The U.S. Small Business Administration is rolling out its most aggressive capital access push in years — but the agency’s focus is squarely on manufacturers, food producers, and onshoring, not the kind of across-the-board relief that cost-squeezed retailers are hoping for.
On March 31, the SBA announced that small manufacturers across the country would soon be eligible for enhanced support through the agency’s International Trade Loan program, offering loans with a 90% federal guarantee to help manufacturers expand facilities, hire workers, and increase production. The SBA also expanded ITL eligibility to include small businesses across the food supply chain, including agriculture, production, and logistics. 
SBA Administrator Kelly Loeffler framed the initiative in explicitly industrial terms, stating the program would “give U.S. manufacturers additional financing to expand operations, modernize equipment, and supercharge domestic production,” adding that small businesses make up 98% of all manufacturers in America. 
The loan guarantee expansion builds on a broader suite of manufacturing-focused programs the agency has assembled over the past year. The SBA waived most upfront fees for small manufacturers in Fiscal Year 2026, with 7(a) manufacturing loans up to $950,000 carrying a 0% upfront fee, and all 504 manufacturing loans carrying a 0% upfront fee and 0% annual service fee through September 30, 2026.  The House of Representatives also passed the Made in America Manufacturing Finance Act on a bipartisan and unanimous vote, which would double the SBA’s loan limit for small manufacturers from $5 million to $10 million. 
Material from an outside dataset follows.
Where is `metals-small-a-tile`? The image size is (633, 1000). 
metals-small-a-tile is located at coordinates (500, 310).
For small retailers specifically — a sector now absorbing stacked shipping surcharges, elevated insurance premiums, and stubbornly high energy costs — the current SBA push offers limited direct relief. The agency’s capital programs are structured around production and onshoring, not the operational cost pressures that define the retail squeeze. The Trump administration’s FY2026 budget proposal called for ending 15 of the SBA‘s 16 entrepreneurial development programs and proposed a participation fee for business loan program lenders — a posture that narrows rather than expands the agency’s general small business support footprint. 
What the SBA is doing for the broader small business community centers on outreach and training. The agency announced its National Small Business Week 2026 Virtual Summit, a free two-day event running May 5–6, featuring sessions on access to capital, fraud protection, AI tools, hiring strategy, and federal contracting — co-sponsored by Visa, Google, Amazon, T-Mobile, Verizon, Paychex, Meta, and America’s SBDC. 
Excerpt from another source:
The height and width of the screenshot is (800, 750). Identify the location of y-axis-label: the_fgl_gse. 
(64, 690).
The capital gap for Main Street retailers, however, remains unaddressed by any current federal program. Comerica Bank Executive Vice President Larry Franco has described small business owners as stuck in “defensive mode rather than having the ability to focus on building and growing,” with inflation, labor availability, and economic uncertainty as the top drags on confidence heading into 2026.  The SBA‘s manufacturing-first posture reflects the administration’s broader industrial policy — but for the corner retailer absorbing a 42% rise in parcel shipping costs since 2022 and a labor market where nearly a third of openings go unfilled, the federal response remains largely out of reach.
Businesses seeking to access current SBA programs can visit sba.gov or use the SBA Lender Match portal to connect with participating lenders. National Small Business Week runs May 3–9, with the free virtual summit open to registration at sba.gov/NSBW.